--- PROVIDED ENTRIES ---
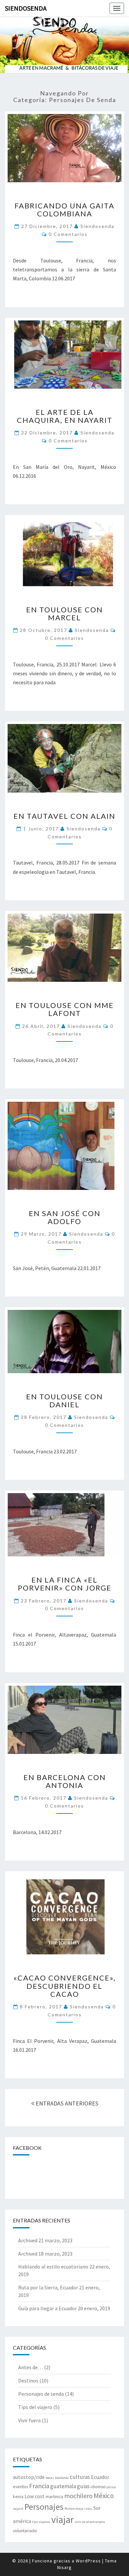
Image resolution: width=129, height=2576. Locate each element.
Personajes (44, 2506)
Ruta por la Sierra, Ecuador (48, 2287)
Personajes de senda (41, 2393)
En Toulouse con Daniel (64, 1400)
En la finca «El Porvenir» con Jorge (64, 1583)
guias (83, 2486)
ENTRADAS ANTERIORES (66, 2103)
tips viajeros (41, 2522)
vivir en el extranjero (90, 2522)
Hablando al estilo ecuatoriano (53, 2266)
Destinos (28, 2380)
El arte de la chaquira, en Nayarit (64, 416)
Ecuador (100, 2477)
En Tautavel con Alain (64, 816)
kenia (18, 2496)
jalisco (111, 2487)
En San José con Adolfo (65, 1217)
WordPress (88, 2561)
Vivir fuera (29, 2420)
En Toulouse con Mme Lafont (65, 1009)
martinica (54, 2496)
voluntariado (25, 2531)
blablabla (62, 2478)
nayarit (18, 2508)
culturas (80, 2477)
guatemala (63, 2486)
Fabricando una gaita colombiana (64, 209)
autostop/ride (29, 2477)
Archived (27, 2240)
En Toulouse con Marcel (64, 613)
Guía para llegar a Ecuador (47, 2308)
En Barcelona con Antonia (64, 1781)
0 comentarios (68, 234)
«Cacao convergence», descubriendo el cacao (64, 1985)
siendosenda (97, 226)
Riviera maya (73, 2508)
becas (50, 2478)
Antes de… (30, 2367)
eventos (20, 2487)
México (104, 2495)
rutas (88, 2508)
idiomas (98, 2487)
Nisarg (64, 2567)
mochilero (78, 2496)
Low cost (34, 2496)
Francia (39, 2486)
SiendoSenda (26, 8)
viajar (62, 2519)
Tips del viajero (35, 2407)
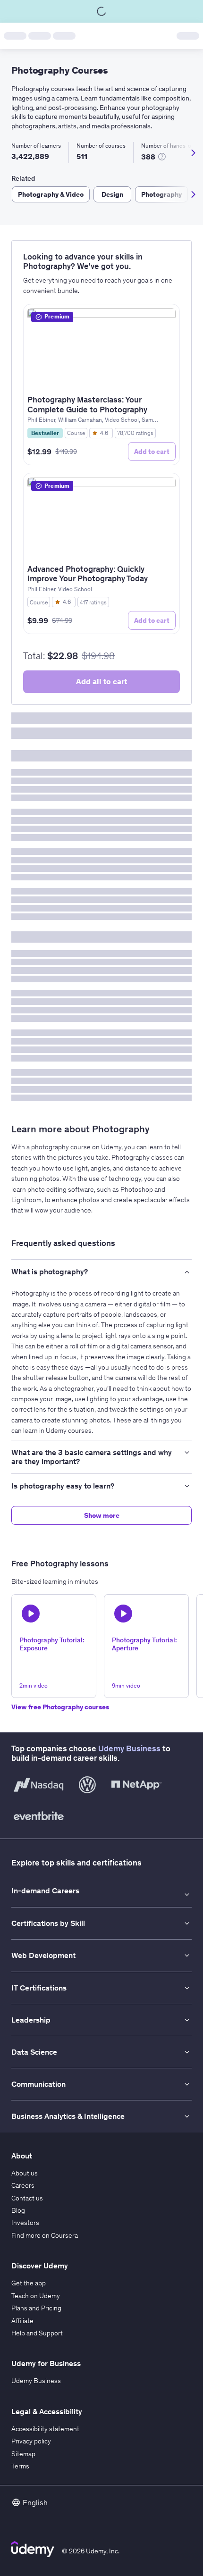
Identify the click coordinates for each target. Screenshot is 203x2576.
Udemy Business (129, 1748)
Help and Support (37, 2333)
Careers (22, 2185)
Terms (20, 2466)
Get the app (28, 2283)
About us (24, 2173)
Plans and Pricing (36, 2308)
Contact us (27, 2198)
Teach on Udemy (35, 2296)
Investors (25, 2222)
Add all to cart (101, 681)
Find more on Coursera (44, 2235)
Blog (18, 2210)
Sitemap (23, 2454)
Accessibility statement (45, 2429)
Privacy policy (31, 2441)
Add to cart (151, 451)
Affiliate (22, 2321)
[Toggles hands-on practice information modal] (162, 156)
---
From the records, determine the number of lines holding the word "Ecuador", and state that number only.

3